§ Work item:
Output only the lines of the entries that follow, starting at the one with "[Merkzettel] (976, 37)" and running down to the one with "AGB (522, 149)", both included and unchanged.

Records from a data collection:
....

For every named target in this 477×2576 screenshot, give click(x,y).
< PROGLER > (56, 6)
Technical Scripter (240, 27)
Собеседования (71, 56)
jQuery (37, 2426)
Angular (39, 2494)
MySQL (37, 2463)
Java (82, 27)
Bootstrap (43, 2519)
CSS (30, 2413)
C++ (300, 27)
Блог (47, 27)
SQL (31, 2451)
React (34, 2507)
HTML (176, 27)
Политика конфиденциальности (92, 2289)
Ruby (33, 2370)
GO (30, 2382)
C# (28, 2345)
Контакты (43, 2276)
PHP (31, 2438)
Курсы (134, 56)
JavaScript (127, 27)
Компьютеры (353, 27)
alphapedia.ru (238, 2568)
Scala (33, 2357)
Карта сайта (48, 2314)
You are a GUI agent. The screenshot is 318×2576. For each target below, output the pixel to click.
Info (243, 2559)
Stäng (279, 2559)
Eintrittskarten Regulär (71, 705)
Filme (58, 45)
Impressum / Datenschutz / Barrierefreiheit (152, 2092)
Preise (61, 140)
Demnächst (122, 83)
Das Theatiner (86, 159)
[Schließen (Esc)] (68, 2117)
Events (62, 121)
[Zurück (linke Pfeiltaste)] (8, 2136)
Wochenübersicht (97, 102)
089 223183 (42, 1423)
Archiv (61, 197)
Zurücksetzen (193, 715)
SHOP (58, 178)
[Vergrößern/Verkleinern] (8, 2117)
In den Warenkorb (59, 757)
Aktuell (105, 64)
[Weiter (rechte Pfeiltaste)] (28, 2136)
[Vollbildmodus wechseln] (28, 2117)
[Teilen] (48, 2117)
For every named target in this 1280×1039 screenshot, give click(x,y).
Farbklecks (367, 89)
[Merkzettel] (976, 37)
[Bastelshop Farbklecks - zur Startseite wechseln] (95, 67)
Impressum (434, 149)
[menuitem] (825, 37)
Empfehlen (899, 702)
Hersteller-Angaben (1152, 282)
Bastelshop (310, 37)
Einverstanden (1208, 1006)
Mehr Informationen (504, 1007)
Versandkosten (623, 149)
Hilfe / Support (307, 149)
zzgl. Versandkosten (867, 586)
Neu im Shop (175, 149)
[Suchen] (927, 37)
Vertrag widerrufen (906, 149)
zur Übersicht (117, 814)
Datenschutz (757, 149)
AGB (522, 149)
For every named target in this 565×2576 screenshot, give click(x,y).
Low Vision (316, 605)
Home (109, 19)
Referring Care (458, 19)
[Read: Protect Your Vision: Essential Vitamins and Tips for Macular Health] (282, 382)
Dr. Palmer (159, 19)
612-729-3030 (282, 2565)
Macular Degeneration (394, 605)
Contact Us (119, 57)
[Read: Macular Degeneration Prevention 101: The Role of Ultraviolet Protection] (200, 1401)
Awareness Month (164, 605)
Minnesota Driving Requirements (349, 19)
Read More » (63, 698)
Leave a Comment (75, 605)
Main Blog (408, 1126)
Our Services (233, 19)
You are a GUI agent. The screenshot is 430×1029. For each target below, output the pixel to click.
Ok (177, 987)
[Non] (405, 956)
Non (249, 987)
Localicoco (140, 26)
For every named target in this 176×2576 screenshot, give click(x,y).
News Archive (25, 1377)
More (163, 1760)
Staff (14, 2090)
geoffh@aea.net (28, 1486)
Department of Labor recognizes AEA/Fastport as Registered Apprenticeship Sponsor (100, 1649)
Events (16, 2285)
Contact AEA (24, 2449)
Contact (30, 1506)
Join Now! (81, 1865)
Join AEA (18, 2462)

....

§ Answer section:
[Merkzettel] (976, 37)
[Bastelshop Farbklecks - zur Startseite wechseln] (95, 67)
Impressum (434, 149)
[menuitem] (825, 37)
Empfehlen (899, 702)
Hersteller-Angaben (1152, 282)
Bastelshop (310, 37)
Einverstanden (1208, 1006)
Mehr Informationen (504, 1007)
Versandkosten (623, 149)
Hilfe / Support (307, 149)
zzgl. Versandkosten (867, 586)
Neu im Shop (175, 149)
[Suchen] (927, 37)
Vertrag widerrufen (906, 149)
zur Übersicht (117, 814)
Datenschutz (757, 149)
AGB (522, 149)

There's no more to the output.